Совпадение это не случайно: в обоих случаях Пушкин рисует отошедший уже и отживший свое XVIII век, как бы сгустившийся в лице одного человека.
 Эпизод встречи уходящего и начинающего поэтов на одном из переводных экзаменов в Лицее вряд ли произвел ошеломляющее впечатление на современников, поглощенных рутиной ежедневных служебных, политических, придворных забот.
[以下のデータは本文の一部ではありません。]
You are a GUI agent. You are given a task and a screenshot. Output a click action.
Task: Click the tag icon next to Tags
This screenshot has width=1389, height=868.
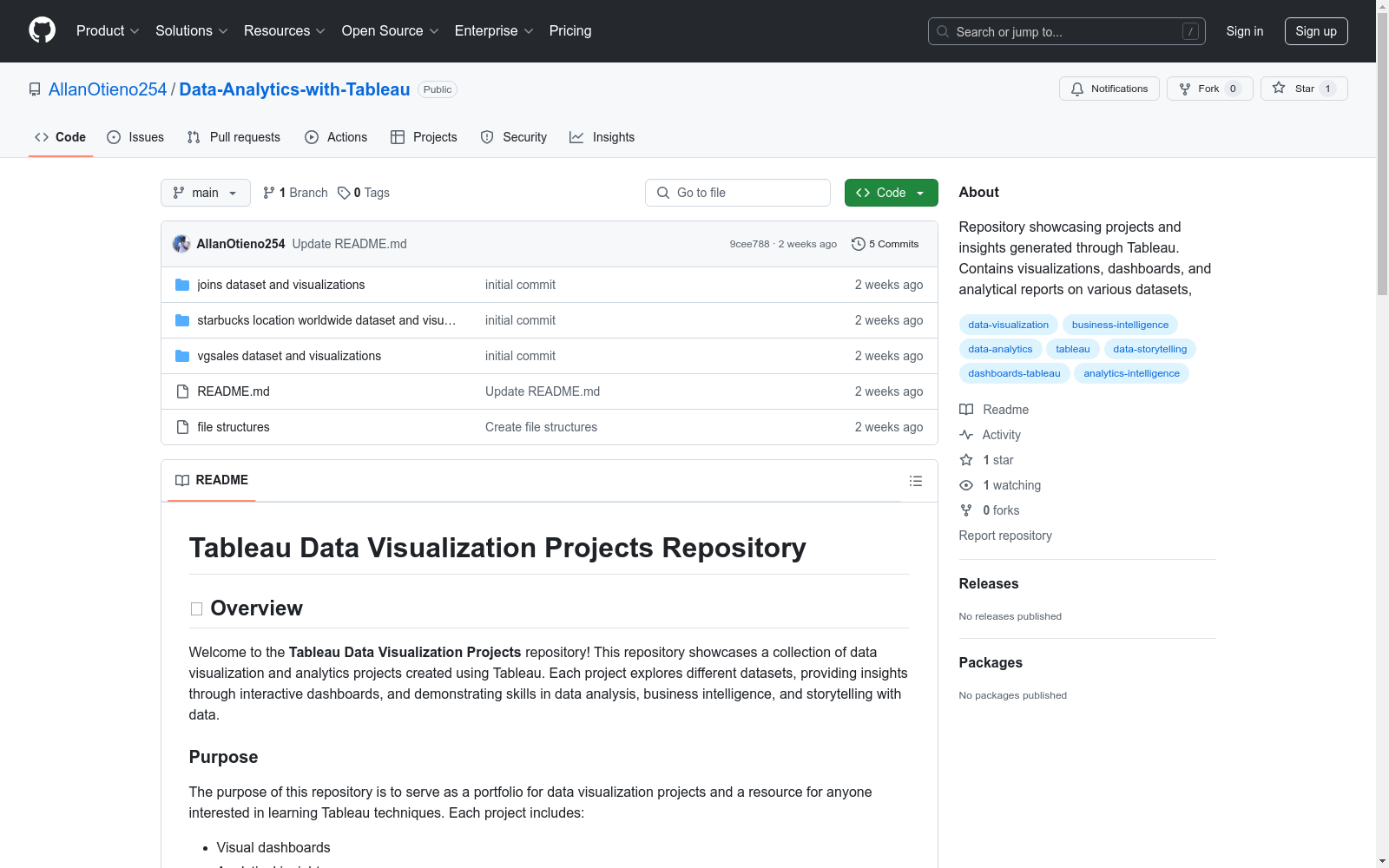click(x=344, y=193)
Только тесный круг друзей, начинавших уже ценить дарование молодого поэта, мог почувствовать его значение. Но для самого Пушкина это было одно из важнейших событий жизни. Он чувствовал себя как паж, получивший посвящение в рыцарский сан: "Наконец вызвали меня. Я прочел мои «Воспоминания в Ц. <арском> С.<еле>», стоя в двух шагах от Державина. Я не в силах описать состояния души моей: когда дошел я до стиха, где упоминаю имя Державина, голос мой отроческий зазвенел, а сердце забилось с упоительным восторгом...
 Не помню, как я кончил свое чтение, не помню, куда убежал. Державин был в восхищении; он меня требовал, хотел обнять меня... Меня искали, но не нашли..." (XII, 158).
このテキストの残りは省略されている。